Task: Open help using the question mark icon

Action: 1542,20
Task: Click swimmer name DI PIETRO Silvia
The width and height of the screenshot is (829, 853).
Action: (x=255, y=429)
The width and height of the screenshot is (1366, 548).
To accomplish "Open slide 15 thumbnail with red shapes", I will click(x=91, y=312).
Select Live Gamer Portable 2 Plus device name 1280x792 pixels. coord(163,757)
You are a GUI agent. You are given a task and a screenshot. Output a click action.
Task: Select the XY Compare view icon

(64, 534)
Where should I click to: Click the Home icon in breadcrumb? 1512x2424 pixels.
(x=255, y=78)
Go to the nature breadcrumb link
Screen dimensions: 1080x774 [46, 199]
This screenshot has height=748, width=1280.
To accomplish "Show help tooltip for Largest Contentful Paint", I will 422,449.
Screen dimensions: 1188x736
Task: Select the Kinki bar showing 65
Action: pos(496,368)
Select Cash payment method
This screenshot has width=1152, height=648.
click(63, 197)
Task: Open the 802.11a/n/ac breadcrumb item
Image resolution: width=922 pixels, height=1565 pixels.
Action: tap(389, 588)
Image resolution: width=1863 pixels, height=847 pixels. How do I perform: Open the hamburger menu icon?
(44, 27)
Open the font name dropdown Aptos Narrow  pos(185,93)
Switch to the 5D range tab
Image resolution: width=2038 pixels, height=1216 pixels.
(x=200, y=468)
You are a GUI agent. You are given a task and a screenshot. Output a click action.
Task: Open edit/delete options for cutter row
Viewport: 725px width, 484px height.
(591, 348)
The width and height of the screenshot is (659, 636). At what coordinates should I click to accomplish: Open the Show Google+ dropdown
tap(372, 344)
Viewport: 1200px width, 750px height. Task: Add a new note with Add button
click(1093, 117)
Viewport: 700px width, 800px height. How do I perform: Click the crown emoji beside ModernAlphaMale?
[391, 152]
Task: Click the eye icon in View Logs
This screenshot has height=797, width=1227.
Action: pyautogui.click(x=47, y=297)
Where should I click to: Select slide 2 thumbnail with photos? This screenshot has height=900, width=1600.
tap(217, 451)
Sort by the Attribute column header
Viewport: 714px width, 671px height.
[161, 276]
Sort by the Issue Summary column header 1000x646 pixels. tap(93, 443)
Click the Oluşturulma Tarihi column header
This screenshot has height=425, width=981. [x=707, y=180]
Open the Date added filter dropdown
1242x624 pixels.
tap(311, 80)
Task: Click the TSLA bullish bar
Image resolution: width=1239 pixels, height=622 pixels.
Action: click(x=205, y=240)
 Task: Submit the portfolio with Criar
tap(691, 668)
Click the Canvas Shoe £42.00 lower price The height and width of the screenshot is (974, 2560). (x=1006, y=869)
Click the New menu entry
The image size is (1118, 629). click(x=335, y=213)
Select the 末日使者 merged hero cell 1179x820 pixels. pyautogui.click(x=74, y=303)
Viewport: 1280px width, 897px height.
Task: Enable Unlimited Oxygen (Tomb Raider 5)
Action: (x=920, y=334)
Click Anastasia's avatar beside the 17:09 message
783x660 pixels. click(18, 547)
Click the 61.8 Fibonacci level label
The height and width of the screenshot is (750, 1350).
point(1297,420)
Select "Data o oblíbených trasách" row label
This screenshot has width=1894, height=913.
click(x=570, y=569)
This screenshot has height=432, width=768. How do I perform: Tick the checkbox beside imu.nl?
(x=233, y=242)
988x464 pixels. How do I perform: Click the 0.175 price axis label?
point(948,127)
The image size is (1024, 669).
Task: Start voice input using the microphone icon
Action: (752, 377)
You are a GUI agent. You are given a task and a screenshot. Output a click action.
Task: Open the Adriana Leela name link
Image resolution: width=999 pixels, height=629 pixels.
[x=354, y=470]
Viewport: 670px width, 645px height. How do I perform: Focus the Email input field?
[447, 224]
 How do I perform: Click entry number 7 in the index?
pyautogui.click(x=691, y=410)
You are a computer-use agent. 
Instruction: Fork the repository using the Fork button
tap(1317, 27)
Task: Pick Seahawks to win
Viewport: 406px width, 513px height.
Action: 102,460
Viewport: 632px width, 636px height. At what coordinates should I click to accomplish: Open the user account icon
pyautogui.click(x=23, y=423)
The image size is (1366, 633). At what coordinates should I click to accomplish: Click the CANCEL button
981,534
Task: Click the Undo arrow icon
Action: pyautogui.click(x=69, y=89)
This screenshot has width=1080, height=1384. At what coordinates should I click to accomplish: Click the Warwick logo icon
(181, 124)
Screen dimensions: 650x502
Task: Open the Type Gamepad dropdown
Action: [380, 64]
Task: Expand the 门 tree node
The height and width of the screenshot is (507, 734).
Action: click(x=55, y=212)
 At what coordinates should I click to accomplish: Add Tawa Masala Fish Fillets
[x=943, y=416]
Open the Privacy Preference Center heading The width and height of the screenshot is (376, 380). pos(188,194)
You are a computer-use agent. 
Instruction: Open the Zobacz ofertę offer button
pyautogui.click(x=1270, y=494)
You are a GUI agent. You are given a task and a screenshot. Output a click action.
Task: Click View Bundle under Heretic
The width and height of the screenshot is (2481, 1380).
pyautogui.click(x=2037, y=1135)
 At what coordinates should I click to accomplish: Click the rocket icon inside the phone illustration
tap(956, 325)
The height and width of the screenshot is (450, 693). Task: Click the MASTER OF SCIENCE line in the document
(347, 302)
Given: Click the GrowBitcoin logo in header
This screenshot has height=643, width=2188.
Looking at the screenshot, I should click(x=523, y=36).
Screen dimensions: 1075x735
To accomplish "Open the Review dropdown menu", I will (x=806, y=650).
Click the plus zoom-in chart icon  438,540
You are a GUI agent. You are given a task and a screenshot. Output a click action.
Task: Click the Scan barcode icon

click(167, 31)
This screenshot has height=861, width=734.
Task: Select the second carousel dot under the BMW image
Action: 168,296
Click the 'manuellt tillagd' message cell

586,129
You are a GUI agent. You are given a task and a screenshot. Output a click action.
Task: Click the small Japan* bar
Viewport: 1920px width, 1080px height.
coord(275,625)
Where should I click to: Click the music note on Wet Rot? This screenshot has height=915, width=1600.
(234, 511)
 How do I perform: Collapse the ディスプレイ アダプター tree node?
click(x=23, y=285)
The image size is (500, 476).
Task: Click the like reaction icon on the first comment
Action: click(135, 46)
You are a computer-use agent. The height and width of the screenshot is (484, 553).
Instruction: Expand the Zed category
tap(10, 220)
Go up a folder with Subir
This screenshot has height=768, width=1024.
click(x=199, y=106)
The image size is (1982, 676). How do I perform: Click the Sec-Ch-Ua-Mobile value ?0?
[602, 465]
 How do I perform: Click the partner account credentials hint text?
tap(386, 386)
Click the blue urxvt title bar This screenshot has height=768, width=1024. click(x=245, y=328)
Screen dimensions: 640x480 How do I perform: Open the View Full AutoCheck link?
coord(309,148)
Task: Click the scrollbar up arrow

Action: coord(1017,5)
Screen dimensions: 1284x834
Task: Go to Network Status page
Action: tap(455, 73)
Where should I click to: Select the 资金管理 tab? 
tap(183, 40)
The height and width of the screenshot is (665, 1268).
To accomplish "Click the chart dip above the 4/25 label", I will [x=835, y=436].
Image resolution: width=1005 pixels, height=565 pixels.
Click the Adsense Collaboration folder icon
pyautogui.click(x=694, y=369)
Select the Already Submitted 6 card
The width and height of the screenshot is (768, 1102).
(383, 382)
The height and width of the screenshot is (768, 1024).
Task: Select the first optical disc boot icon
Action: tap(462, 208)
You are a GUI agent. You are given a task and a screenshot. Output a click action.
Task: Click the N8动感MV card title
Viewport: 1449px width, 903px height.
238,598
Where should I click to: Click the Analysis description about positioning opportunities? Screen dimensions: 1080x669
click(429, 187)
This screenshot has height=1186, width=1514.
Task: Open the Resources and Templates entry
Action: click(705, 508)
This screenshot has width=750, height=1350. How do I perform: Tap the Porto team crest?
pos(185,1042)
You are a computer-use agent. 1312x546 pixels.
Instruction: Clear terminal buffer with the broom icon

--------------------

(WHAT YOU NEED TO DO): In the records above, find each line that holds the word "Sort"; copy all such lines.

(SOLVED PROBLEM):
Sort by the Attribute column header
Sort by the Issue Summary column header 1000x646 pixels. tap(93, 443)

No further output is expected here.